■ **PROBLEM TO SOLVE**:
Search the records for the string "Viewport". Copy each line where it occurs.

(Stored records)

┌──

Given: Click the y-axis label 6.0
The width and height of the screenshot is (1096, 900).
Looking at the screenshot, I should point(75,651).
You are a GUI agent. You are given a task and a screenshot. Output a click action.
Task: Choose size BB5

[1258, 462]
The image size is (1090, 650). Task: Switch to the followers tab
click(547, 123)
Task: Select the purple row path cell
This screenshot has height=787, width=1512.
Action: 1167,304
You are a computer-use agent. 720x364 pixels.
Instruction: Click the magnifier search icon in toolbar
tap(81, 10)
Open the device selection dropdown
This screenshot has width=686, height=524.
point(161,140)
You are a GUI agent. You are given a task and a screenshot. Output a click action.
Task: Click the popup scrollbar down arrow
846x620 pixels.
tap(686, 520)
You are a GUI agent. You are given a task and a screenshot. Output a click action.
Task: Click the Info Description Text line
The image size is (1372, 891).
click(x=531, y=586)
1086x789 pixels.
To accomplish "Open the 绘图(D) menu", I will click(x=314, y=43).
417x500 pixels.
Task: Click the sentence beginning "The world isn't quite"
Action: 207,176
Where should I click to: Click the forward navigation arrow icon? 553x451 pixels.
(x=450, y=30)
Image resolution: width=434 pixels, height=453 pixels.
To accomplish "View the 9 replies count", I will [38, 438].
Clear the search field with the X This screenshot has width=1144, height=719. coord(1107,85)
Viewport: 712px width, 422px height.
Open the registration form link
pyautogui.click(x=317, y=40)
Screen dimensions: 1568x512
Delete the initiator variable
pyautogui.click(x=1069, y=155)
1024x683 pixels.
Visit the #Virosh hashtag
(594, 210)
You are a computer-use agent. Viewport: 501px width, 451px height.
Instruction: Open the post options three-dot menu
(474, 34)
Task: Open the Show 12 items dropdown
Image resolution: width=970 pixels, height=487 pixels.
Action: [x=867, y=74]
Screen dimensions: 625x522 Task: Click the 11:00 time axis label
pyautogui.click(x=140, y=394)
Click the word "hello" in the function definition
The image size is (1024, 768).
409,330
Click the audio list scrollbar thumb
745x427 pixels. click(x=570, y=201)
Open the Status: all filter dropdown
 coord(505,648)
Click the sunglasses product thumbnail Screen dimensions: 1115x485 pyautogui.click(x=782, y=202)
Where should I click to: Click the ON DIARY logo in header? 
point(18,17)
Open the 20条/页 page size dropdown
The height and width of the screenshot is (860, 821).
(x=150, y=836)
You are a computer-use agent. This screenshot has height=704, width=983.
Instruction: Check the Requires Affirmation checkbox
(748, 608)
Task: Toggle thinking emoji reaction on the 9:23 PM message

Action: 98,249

└──

■ **SOLUTION TO THE PROBLEM**:
Viewport: 712px width, 422px height.
You are a computer-use agent. Viewport: 501px width, 451px height.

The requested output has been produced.